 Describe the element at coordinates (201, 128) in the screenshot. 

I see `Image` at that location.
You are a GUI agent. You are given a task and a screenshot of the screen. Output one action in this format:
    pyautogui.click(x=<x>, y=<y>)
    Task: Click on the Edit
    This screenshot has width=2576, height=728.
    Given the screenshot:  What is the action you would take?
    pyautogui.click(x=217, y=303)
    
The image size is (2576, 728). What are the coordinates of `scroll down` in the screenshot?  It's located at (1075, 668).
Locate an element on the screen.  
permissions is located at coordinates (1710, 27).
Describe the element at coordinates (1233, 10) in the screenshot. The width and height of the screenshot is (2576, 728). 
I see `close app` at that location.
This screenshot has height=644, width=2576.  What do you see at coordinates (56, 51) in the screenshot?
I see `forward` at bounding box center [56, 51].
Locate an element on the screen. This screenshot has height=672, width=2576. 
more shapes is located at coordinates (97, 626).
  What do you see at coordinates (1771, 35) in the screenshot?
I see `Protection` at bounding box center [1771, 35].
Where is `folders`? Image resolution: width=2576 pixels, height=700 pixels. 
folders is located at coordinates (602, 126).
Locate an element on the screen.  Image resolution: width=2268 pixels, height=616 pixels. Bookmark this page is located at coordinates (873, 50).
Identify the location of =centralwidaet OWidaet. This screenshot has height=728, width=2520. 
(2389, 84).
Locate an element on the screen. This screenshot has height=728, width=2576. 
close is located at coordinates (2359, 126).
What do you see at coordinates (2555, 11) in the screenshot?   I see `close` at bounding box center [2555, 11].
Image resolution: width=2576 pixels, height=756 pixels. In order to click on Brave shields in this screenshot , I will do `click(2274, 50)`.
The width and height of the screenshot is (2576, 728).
┄┄┄┄┄┄┄┄┄┄┄┄┄┄┄┄┄┄┄┄
**DIRECTIONS FOR THIS TASK:** Write out, as a numbered list with blank lines omitted, the stretch of the records above from the line containing "Image resolution: width=2576 pixels, height=756" through the end of the records.

**IN RESPONSE:**
1. Image resolution: width=2576 pixels, height=756 pixels. In order to click on Brave shields in this screenshot , I will do `click(2274, 50)`.
2. The width and height of the screenshot is (2576, 728).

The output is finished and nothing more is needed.